Longer Lives, Dying Alone And The Things We Leave Behind

As life expectancy numbers rise, a growing number of seniors experience kodokushi (lonely death), as it's known in Japan.

A worldwide question
A worldwide question
Irene Caselli

TOKYO — Masazo Nonaka, 113, was the world's oldest man when he died last month on Japan's northern main island of Hokkaido in an inn that has been run by his family for four generations. With him, at the time, was his granddaughter.

Nonaka's advanced age was remarkable even by the standards of Japan, which has the world's highest life expectancy, at 84. It is noteworthy too that he didn't die alone, because in Japan — which also has one of the lowest birth rates and fastest-shrinking populations — many elderly people do.

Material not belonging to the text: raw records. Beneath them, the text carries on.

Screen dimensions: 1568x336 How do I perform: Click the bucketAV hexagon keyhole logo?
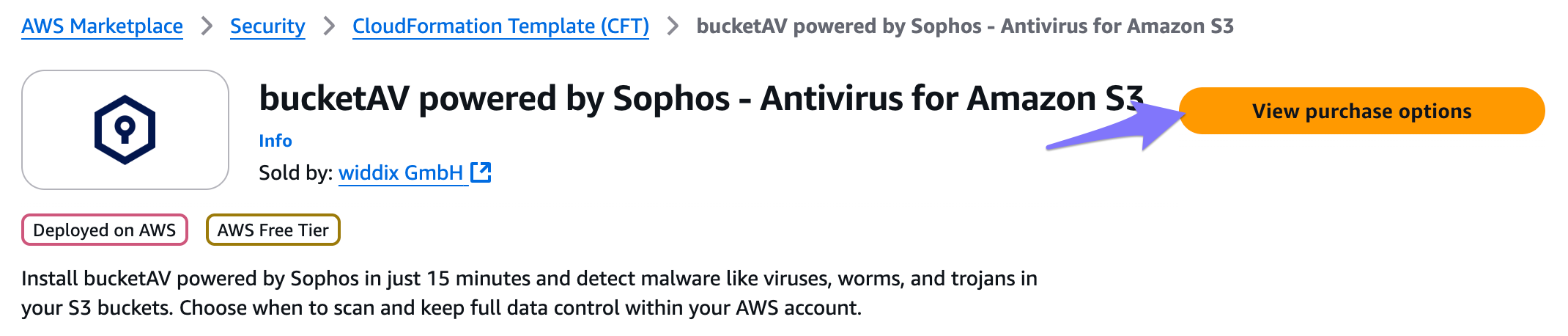click(x=125, y=130)
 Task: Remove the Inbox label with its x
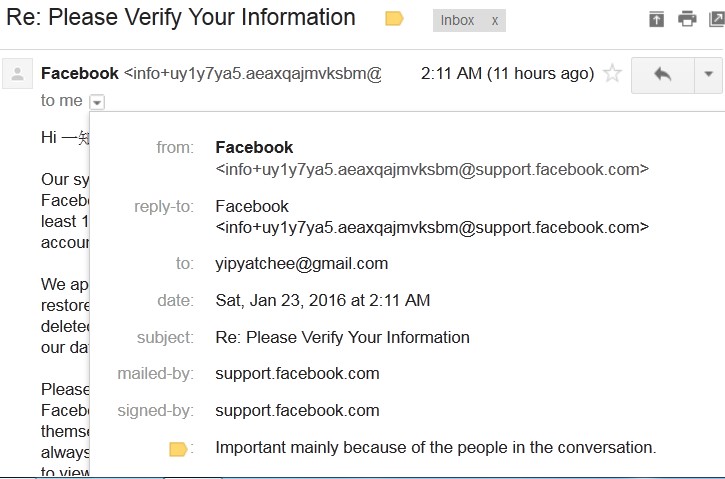(x=494, y=20)
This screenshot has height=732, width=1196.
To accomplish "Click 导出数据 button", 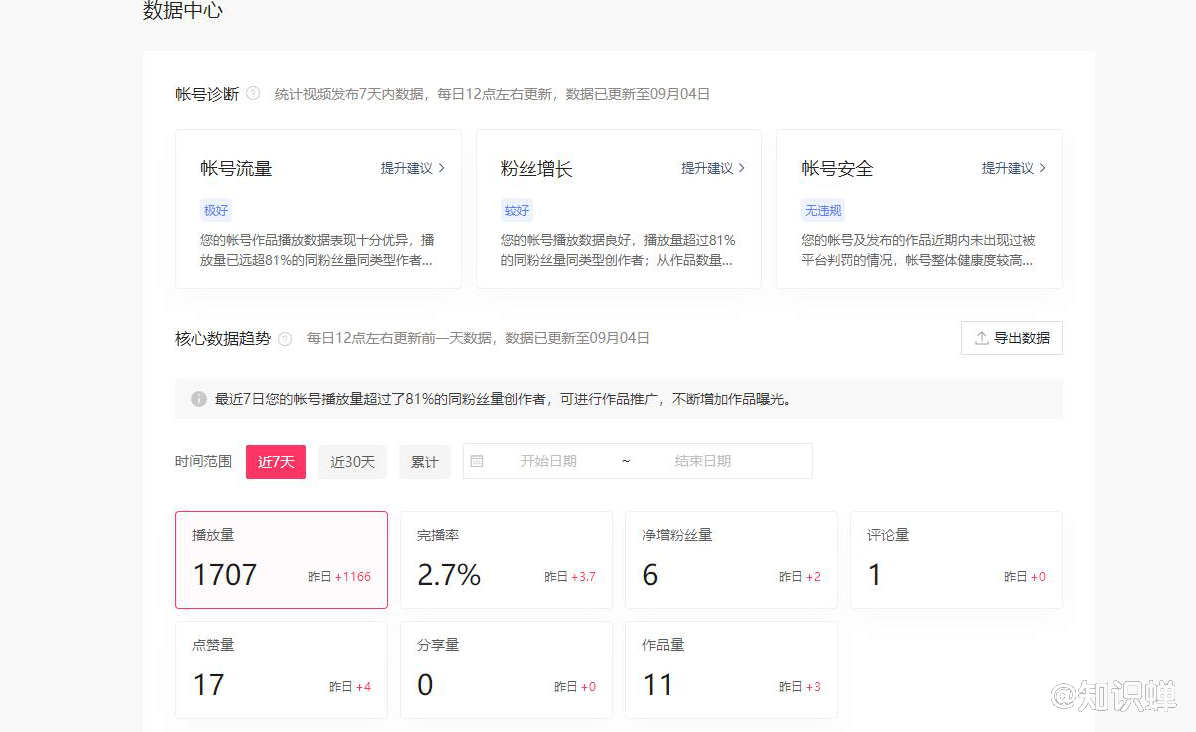I will 1011,338.
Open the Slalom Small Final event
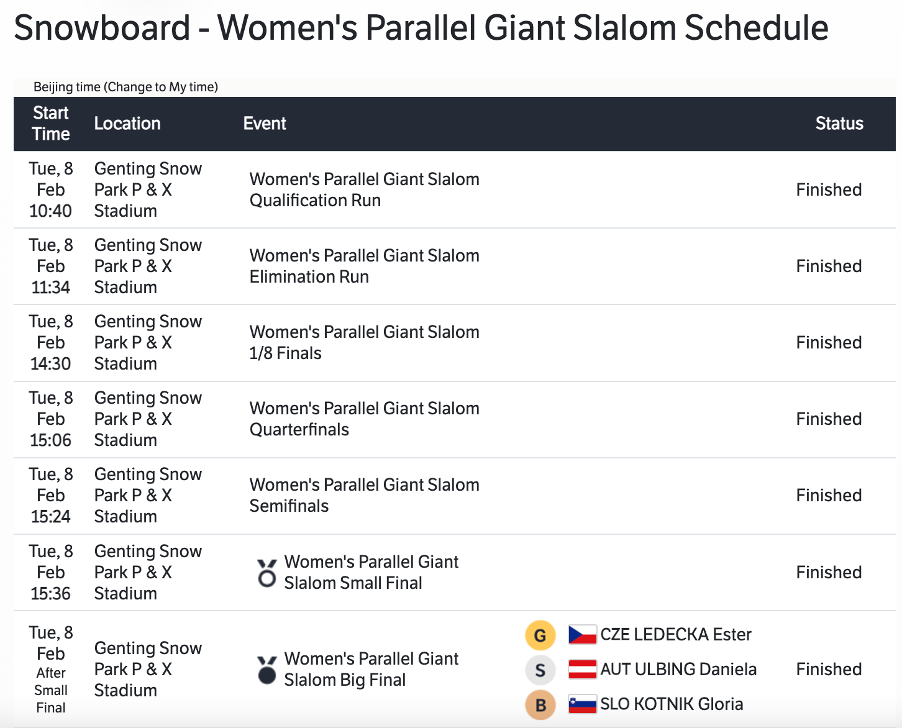This screenshot has height=728, width=902. point(371,572)
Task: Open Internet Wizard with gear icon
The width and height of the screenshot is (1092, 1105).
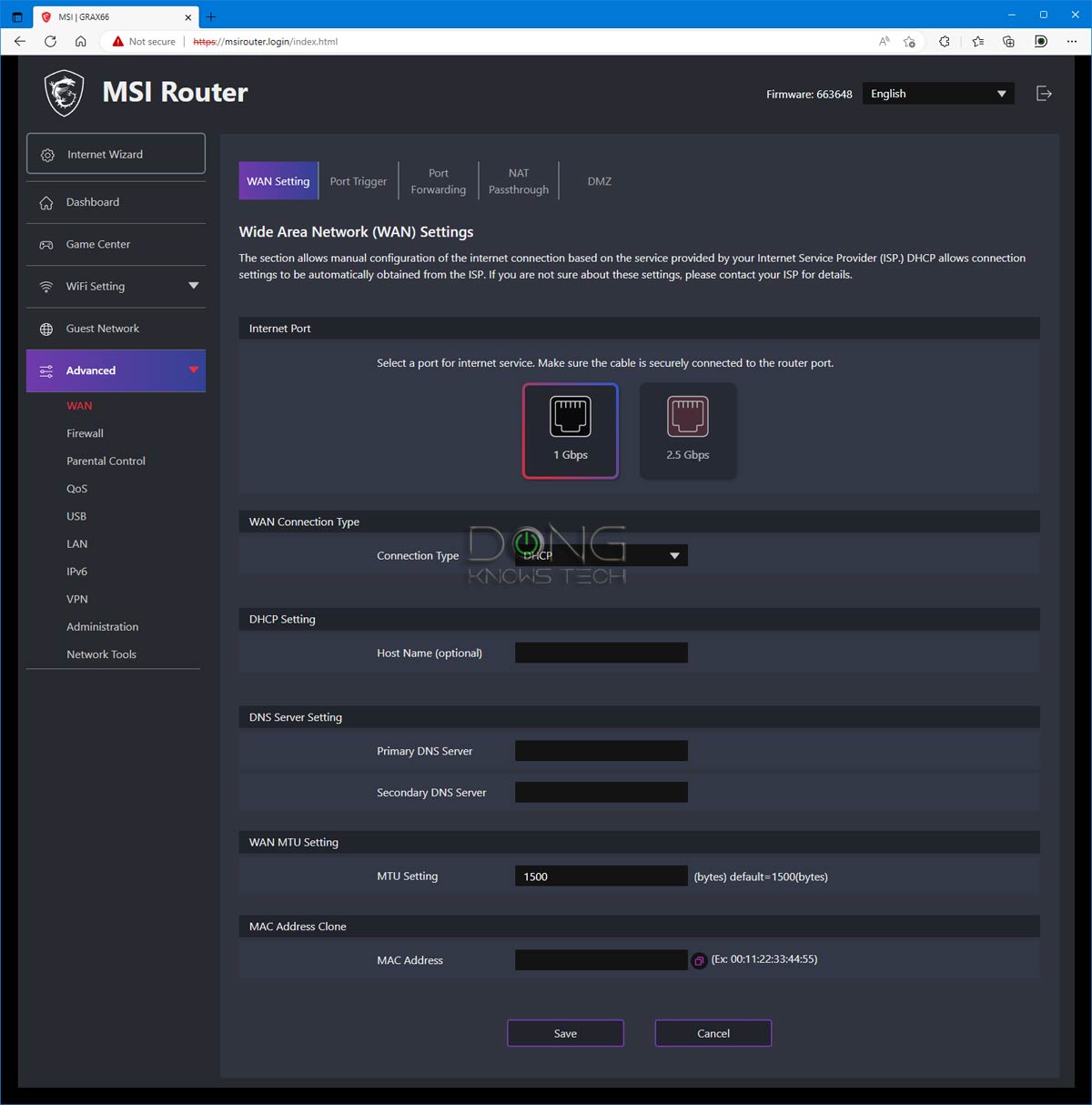Action: coord(116,154)
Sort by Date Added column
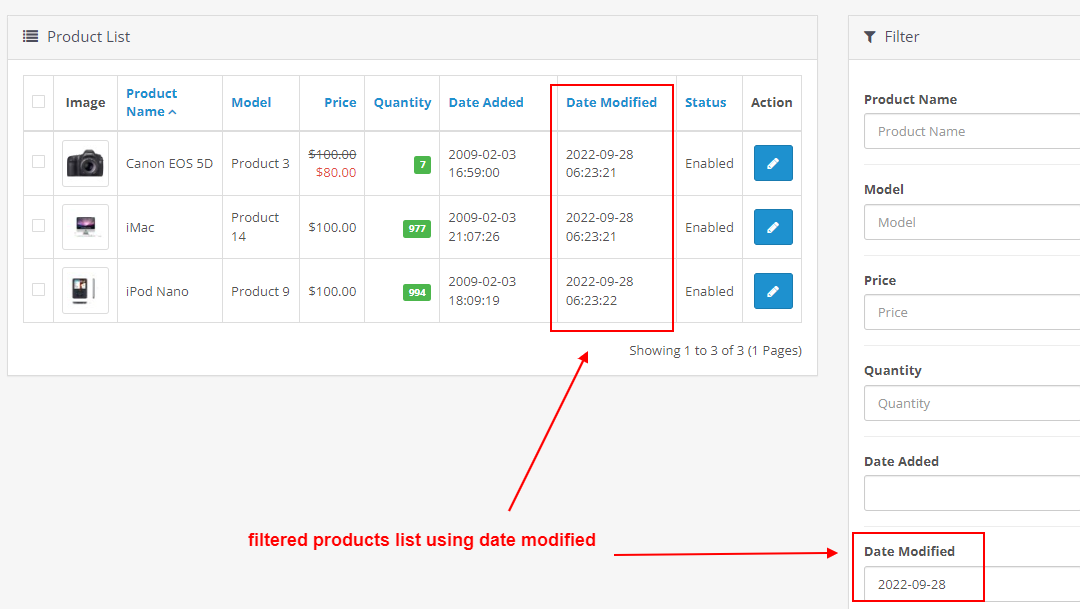Screen dimensions: 1080x609 point(486,102)
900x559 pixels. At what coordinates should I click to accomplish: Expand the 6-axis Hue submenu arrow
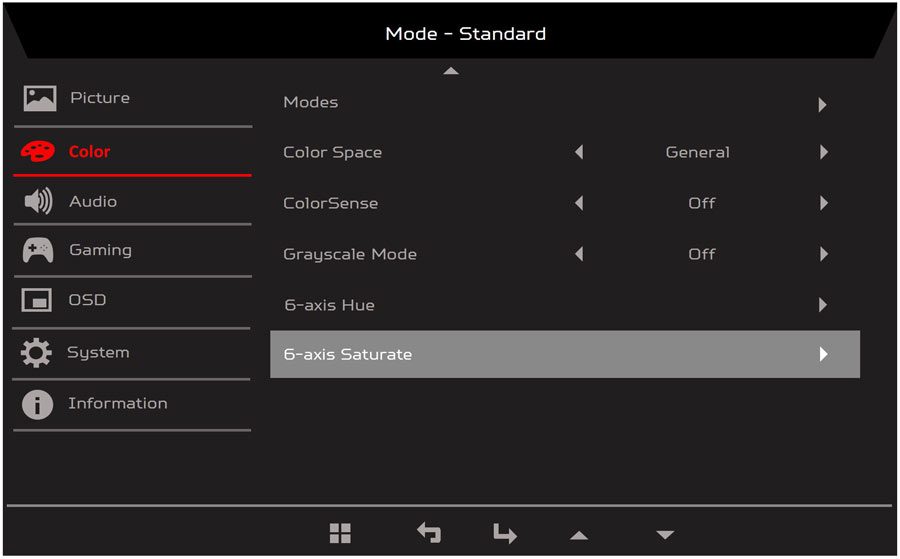(x=823, y=304)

So many that there's even a term for it: kodokushi, or lonely death.

Indeed, a survey conducted by the Japenese newspaper Yomiuri Shimbun shows that local governments are facing difficulties in disposing of the belongings of those who die alone. The survey says that over 1,000 public housing units are now occupied by the belongings of single residents who died alone.

Over 1,000 public housing units are now occupied by the belongings of single residents who died alone.

Bloomberg, for its part, has reported on a growing industry of cleaning companies, where lonely deaths account for 30% of overall clients.

Since about half of residents in public housing are 65 or older, local authorities are calling on the central government to establish clear rules for disposing of such belongings. Current legislation says that heirs have to be contacted for instructions, but they are often difficult to track down. Either that or there just aren't any. In one case, north-west of Tokyo in Saitama Prefecture, belongings remained undisposed of for 18 years.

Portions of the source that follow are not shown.